# What needs to be done:
Beginning at the line containing "Screen dimensions: 1822x1034", print every line until the records end, keeping each exactly as it is.

START Supplied records

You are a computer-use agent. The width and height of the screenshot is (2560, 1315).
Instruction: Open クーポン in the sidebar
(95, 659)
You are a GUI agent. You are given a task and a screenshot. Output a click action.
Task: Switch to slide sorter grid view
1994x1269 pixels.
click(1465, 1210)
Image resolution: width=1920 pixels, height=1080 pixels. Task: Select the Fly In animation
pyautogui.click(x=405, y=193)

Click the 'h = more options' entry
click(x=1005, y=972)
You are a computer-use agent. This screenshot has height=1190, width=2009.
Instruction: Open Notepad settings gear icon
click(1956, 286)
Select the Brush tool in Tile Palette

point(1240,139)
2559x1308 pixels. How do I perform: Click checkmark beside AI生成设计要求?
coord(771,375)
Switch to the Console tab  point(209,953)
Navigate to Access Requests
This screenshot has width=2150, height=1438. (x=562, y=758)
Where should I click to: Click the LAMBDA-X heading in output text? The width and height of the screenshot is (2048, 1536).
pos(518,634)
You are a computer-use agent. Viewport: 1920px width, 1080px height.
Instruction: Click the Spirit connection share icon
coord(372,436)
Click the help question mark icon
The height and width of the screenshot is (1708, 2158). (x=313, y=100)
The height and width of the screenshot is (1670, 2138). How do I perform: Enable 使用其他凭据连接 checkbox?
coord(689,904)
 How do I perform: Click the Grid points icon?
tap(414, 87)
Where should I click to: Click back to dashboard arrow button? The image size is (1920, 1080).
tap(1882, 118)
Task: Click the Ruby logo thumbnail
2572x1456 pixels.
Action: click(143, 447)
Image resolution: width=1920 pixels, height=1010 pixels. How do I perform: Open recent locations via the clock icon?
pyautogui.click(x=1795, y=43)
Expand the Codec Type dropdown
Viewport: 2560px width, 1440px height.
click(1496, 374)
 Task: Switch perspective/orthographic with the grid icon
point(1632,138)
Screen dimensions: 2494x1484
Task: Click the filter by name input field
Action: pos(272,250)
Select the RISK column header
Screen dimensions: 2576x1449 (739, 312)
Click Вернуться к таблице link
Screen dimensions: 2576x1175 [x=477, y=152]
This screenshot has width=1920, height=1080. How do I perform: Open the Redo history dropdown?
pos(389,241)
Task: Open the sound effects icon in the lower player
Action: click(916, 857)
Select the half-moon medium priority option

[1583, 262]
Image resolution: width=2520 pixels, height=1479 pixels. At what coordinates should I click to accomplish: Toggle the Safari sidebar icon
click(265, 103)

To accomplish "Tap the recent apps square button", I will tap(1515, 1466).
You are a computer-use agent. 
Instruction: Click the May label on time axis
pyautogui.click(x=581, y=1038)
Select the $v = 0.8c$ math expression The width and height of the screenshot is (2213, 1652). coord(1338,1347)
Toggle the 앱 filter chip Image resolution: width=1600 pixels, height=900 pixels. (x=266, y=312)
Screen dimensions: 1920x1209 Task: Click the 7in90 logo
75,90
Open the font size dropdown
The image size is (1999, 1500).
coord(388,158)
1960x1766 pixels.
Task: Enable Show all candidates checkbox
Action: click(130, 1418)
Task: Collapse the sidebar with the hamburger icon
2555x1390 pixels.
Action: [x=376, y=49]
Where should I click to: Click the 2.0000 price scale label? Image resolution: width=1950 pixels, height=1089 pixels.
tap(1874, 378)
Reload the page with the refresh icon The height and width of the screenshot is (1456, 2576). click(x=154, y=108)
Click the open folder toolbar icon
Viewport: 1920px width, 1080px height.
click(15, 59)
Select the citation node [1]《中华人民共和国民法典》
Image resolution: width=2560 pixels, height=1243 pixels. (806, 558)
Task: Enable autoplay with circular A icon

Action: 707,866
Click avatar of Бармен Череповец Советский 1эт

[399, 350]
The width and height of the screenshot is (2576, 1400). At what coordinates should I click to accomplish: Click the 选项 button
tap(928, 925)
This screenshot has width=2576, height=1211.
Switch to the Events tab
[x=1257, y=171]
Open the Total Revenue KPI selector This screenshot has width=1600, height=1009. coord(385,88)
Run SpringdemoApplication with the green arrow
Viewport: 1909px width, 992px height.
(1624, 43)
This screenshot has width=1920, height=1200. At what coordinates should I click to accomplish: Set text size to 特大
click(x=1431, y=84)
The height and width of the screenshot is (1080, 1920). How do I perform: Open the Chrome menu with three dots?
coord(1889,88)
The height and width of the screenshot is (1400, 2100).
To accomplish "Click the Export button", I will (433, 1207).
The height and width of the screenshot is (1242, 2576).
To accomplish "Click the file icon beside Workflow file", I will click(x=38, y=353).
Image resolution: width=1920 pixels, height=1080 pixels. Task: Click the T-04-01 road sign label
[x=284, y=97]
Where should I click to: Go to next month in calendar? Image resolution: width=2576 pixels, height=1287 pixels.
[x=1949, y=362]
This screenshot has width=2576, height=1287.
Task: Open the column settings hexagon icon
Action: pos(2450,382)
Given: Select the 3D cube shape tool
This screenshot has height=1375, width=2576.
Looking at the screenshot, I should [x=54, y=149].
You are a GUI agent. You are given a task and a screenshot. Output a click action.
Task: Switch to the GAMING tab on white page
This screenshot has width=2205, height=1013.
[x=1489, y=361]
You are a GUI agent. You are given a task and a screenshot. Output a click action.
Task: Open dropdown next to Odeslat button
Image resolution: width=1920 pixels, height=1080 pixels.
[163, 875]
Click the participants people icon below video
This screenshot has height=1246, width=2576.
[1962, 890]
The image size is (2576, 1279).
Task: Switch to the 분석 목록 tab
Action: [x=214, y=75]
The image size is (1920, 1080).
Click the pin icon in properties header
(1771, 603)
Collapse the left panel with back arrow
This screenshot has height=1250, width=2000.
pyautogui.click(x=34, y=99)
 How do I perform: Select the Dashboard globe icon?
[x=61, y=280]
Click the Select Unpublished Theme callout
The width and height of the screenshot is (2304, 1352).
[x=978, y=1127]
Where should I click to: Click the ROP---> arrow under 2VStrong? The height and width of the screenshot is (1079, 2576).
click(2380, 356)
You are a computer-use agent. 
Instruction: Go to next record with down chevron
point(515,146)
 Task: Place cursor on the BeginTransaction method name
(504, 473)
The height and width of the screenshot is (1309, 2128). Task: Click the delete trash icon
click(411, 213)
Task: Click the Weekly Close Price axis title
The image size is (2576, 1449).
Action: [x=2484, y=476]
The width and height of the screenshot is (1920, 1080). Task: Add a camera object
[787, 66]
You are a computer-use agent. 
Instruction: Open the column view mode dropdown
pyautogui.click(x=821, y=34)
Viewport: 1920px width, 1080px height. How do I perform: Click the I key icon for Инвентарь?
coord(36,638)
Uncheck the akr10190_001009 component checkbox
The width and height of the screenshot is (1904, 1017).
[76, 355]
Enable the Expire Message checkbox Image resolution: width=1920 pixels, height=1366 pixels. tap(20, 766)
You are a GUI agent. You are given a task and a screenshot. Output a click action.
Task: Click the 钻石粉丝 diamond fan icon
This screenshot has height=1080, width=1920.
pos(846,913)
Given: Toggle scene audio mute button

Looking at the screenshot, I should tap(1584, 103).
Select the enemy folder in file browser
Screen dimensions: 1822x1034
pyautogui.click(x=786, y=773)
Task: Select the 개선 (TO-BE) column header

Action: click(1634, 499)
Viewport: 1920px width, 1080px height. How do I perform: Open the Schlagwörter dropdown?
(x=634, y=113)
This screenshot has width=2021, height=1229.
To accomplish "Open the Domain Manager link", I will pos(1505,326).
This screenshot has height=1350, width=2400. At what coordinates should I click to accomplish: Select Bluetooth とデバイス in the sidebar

END Supplied records

# Answer to this task:
Screen dimensions: 1822x1034
pyautogui.click(x=786, y=773)
Task: Select the 개선 (TO-BE) column header

Action: click(1634, 499)
Viewport: 1920px width, 1080px height. How do I perform: Open the Schlagwörter dropdown?
(x=634, y=113)
This screenshot has width=2021, height=1229.
To accomplish "Open the Domain Manager link", I will pos(1505,326).
This screenshot has height=1350, width=2400. At what coordinates should I click to accomplish: Select Bluetooth とデバイス in the sidebar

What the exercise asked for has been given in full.